The family of Flora’s mother – Lady Alexandra Moncreiffe Hay – has been linked to the area for generations. Another family link to the area is colonial East Africa, and its notorious Happy Valley group. Flora’s great-grandfather on her mother’s side was Josslyn Hay, shot dead in Kenya in what became known as the ‘White Mischief’ murder. Her great-grandmother was Lady Idina Sackville who became known as ‘the bolter’ for leaving her children behind to head to Africa.

(Lady Idina inspired the character of The Bolter in Nancy Mitford’s comic novel Love In A Cold Climate, who was played by Emily Mortimer in the recent BBC TV adaptation.)

As you might expect from such a family, the walls are full of gold-framed paintings, family photographs and some mementoes of Jon’s time as a Washington correspondent for The Sunday Times, when he interviewed President Ronald Reagan.

The family home was full again for the first time in years during lockdown as Flora and her older brother Ivar, Alexandra’s son from a previous relationship, returned home.

Flora is happy to needle her father, saying: ‘Dad was ready for lockdown for years before it happened because he has been stockpiling his whole life!

‘The cupboards are full of bags of Scottish oats and enough Marmite to last a decade.’

But the result of many hours of lockdown walks and debating was The Knowledge – a project now funded by DMG media group, which also publishes The Mail on Sunday and the Daily Mail.

‘I told him it had to be Daily not Weekly and it had to have an app,’ explains Flora. ‘He didn’t even know what an app was.’

‘I do now,’ he interjects, brandishing his mobile. ‘I’ve got more on my phone than you now!’

Flora is also having to adapt.

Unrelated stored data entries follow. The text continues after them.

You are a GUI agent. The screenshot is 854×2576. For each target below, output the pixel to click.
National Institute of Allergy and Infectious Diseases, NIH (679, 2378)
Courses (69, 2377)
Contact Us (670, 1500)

Flora is also having to adjust after a long career in the music business.

One of her earlier roles, for example, was working in a studio for the artist Prince – which entailed ensuring his personal ping-pong table was always ready.

‘I heard a banging noise at the back of the studio one day and it was Prince knocking on the door with his cane,’ she recalls. ‘He’d managed to get himself locked out in his purple cravat by the bins.

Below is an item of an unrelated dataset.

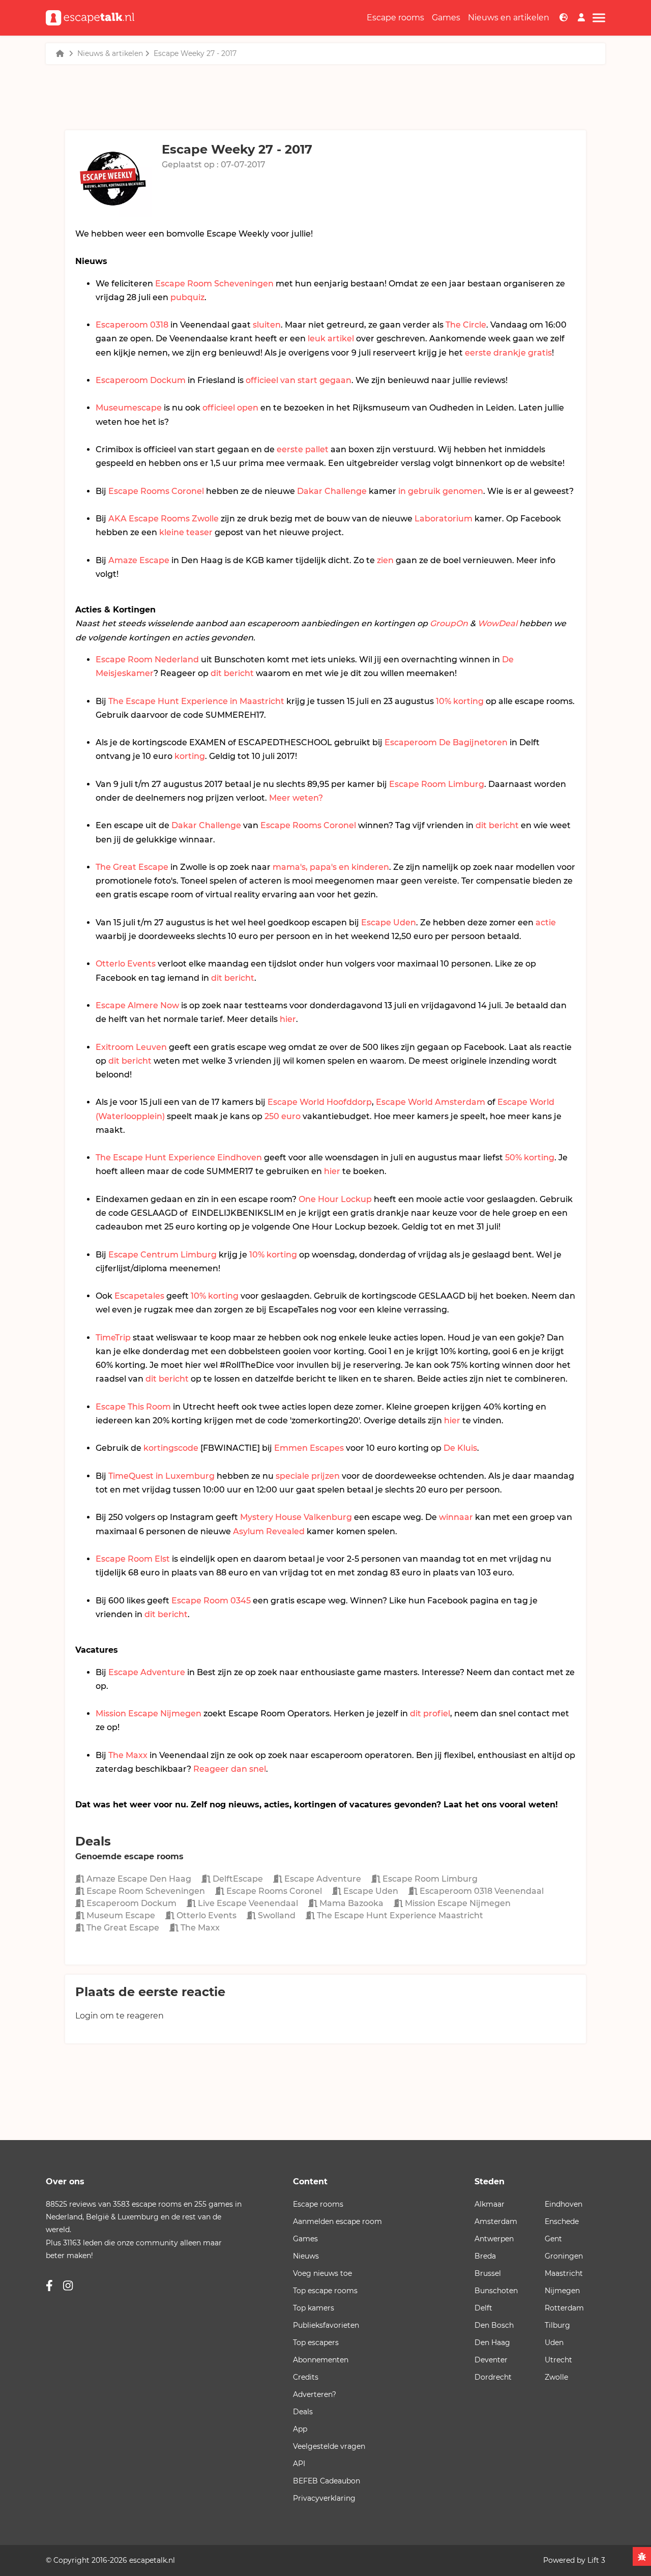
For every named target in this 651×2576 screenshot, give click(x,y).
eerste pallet (303, 449)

‘I think I’m good at adapting and changing so this makes sense. There are parts of working in an office that I adore and other parts that make me want to rip my clothes off and run off down the road.’

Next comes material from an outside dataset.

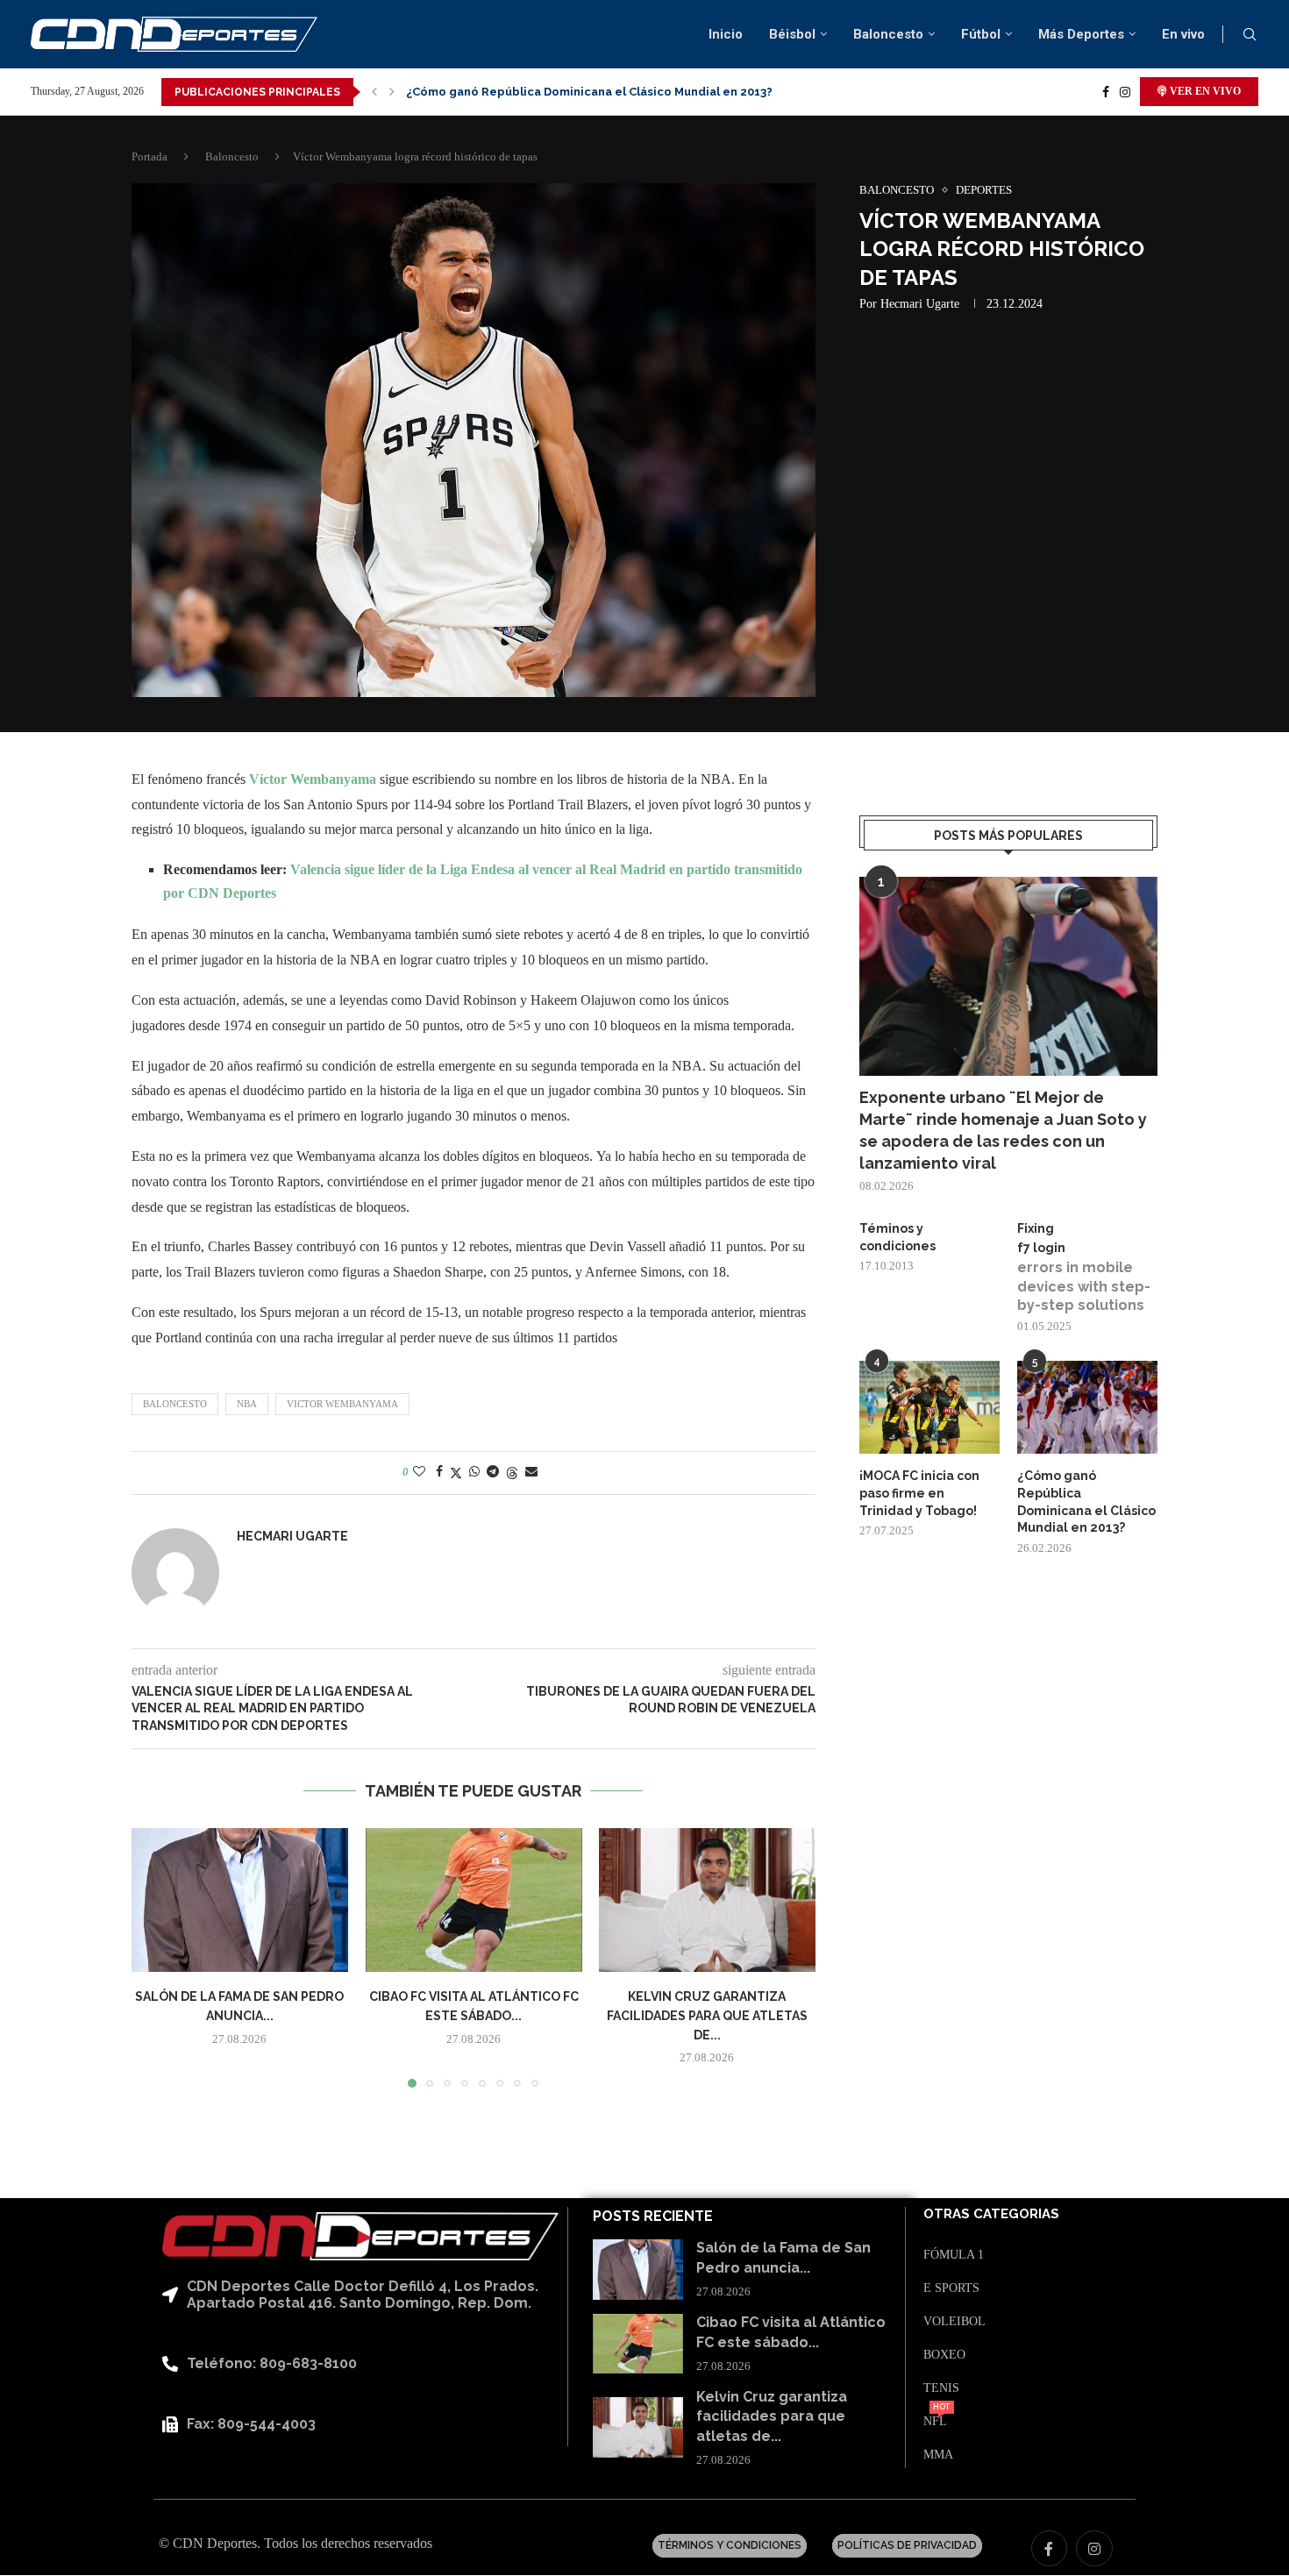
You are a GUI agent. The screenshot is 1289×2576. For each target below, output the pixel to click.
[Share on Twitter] (456, 1473)
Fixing (1035, 1228)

Jon says: ‘We take what we do seriously. There’s an intellectual rigour there. But we don’t take ourselves seriously and that’s the key.’

The app’s recent days have seen both punchy opinions and pithy stories.

It has covered everything from the moment that President Joe Biden was caught napping at COP26 (‘Is “sleepy Joe” too woke?’) – to a succinct summary of the Government’s U-turn on the former Cabinet minister Owen Paterson and a piece about Professor Kathleen Stock, who was hounded out of Sussex University by trans activists. It also features sections on money, property, and sport as any other current affairs magazine.

There’s a ‘From the archives’ section, too, recalling earlier interviews with people back in the news today.

Then there is the ‘heroes and villains’ segment. Last week, the heroes included ‘hungry baleen whales’, which have been found to eat three times as much as previously thought – the equivalent of 80,000 Big Macs a day in krill – and in doing so trap and lock away vast amounts of carbon.

Who are the villains? The standout was Jayne Rivera, a fitness model and social-media influencer who pulled sultry yoga poses in front of her dead father’s coffin. She has since deleted her social-media posts.

‘The internet is such a confusing place,’ says Flora. ‘We can learn about anything we want in a flash, but it can destroy people’s lives. We’ve created a world within a world.

‘Everybody needs help navigating their way through it, otherwise it’s exhausting. What we’re doing is searching in all the dark corners to direct people to the Crown Jewels.’

As Jon puts it: ‘One of my former colleagues in magazines said to me: there’s so much to read out there, you can never finish it. But at the end of our five-minute newsletter it says, “That’s it. You’re done.”

‘And people tell me that’s what they love – the feeling that they have accomplished something.’